Auch Spahn verwies auf Persönlichkeitsrechte
Der 170 Seiten umfassende Bericht war im Auftrag des früheren Bundesgesundheitsministers Karl Lauterbach (SPD) von der Sonderbeauftragten Margaretha Sudhof erstellt worden. Sie sollte die kostspielige Maskenbeschaffung während der Corona-Pandemie unter Jens Spahn, der jetzt Unionsfraktionschef ist, untersuchen.
Auch Spahn war bisher davon ausgegangen, dass Warken den Haushaltsausschuss lediglich über den Prüfbericht informieren werde, ohne dass die vollständige Untersuchung weitergegeben wird. Er verwies dabei auch auf Persönlichkeitsrechte, die geschützt werden müssten.

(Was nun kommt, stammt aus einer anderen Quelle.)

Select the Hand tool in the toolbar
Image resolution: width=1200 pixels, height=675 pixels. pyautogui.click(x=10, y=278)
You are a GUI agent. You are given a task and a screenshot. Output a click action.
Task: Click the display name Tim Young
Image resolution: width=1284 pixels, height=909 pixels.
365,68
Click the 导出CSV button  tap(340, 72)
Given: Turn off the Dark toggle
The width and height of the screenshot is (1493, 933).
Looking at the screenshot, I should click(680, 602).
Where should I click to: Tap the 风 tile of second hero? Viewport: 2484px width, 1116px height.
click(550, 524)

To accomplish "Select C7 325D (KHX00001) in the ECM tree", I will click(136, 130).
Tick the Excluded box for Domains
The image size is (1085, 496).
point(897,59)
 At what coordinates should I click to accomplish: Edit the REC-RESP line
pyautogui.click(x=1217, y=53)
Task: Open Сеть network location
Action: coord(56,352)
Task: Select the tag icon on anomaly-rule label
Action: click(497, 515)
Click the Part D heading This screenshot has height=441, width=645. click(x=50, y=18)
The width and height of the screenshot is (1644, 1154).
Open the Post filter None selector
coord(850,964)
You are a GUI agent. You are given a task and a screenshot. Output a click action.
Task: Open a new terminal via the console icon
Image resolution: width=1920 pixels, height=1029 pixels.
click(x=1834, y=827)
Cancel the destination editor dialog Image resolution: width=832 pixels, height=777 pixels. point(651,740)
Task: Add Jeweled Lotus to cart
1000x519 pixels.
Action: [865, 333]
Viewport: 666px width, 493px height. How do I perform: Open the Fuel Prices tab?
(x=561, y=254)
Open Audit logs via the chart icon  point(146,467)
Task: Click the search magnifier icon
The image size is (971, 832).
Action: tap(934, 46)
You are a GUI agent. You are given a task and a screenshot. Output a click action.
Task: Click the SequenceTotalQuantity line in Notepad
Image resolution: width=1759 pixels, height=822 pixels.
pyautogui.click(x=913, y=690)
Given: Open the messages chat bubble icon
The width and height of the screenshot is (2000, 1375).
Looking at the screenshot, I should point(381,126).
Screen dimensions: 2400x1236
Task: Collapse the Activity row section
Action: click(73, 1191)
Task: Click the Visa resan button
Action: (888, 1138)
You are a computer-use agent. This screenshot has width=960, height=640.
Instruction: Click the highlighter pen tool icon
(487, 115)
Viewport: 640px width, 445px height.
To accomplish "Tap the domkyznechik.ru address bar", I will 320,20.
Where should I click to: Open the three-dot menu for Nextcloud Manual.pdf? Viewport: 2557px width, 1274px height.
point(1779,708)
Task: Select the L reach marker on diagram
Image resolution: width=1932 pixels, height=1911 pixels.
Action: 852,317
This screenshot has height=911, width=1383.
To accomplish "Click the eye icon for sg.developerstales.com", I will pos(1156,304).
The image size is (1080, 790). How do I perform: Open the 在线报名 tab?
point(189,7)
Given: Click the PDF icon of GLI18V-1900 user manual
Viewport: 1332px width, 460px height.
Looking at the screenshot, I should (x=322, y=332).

Nun, da der Ausschuss voraussichtlich am kommenden Mittwoch den Bericht erhalten soll, will sich Spahn offenbar vor dem Gremium äußern, ebenso wie die aktuelle Ministerin Warken. Spahn habe dies freiwillig angeboten, hieß es Ausschusskreisen, ein entsprechender Tagesordnungspunkt ist vorgesehen.
Es geht um Masken im Wert von Milliarden
Der Druck, den Untersuchungsbericht wenigstens den Parlamentariern vorzulegen, hatte zuletzt zugenommen. Medien hatten über Auszüge berichtet, die Spahn belasten. Es geht unter anderem darum, dass Spahn dem Logistikunternehmen Fiege aus seiner münsterländischen Heimat ohne Ausschreibung einen Auftrag zur Maskenbeschaffung von 1,5 Milliarden Euro erteilt habe.
Spahn hatte 2020 zu Beginn der Pandemie Lieferanten eine unbegrenzte Abnahme von Masken zum Preis von 4,50 Euro pro FFP2-Maske garantiert. Später verweigerte das Ministerium teils die Bezahlung, letztlich wurde ein großer Teil der Masken nicht benötigt. Lieferanten klagten daraufhin gegen den Bund, es geht um hunderte Fälle mit einem Streitwert in Milliardenhöhe.
Der Ex-Minister spricht von einer "Jahrhundertkrise"
Spahn rechtfertigte die umstrittene Masken-Beschaffung mit einer Ausnahmesituation, es habe sich um eine "Jahrhundertkrise" gehandelt. Das Motto in der Bundesregierung sei gewesen "Lieber Geld verlieren als Menschenleben", sagte Spahn in der ZDF-Sendung "Markus Lanz".
Es sei bei der Maskenbeschaffung nicht alles richtig gemacht worden, er habe aber "ein reines Gewissen", so Spahn. Warnungen vor der Beauftragung von Fiege seien ihm nicht bekannt. In der Pandemie habe die Beschaffung von Masken einem "Wild-West-Markt" geglichen: "Es gab Tage, da kosteten die 13 Euro das Stück – eine Maske, die heute Cents kostet. Es gab Tage, da war es günstiger."
Warken verweist auf das "Schicksal des Krisenmanagers"
Ministerin Warken sagte zu Spahns Vorgehen: "Jens Spahn hat Verantwortung übernommen in schwierigen Zeiten. Dass man einiges im Rückblick mit dem Wissen von heute hätte anders machen können, sagt er selber." Es sei aber "das Schicksal eines jeden Krisenmanagers, der in Notsituationen schnell entscheiden muss".
Die Grünen warfen Spahn hingegen vor, "Nebelkerzen" zu werfen, und forderten einen Untersuchungsausschuss. Der stellvertretende Grünen-Fraktionsvorsitzende Audretsch kritisierte, es gebe "mehr offene Fragen denn je".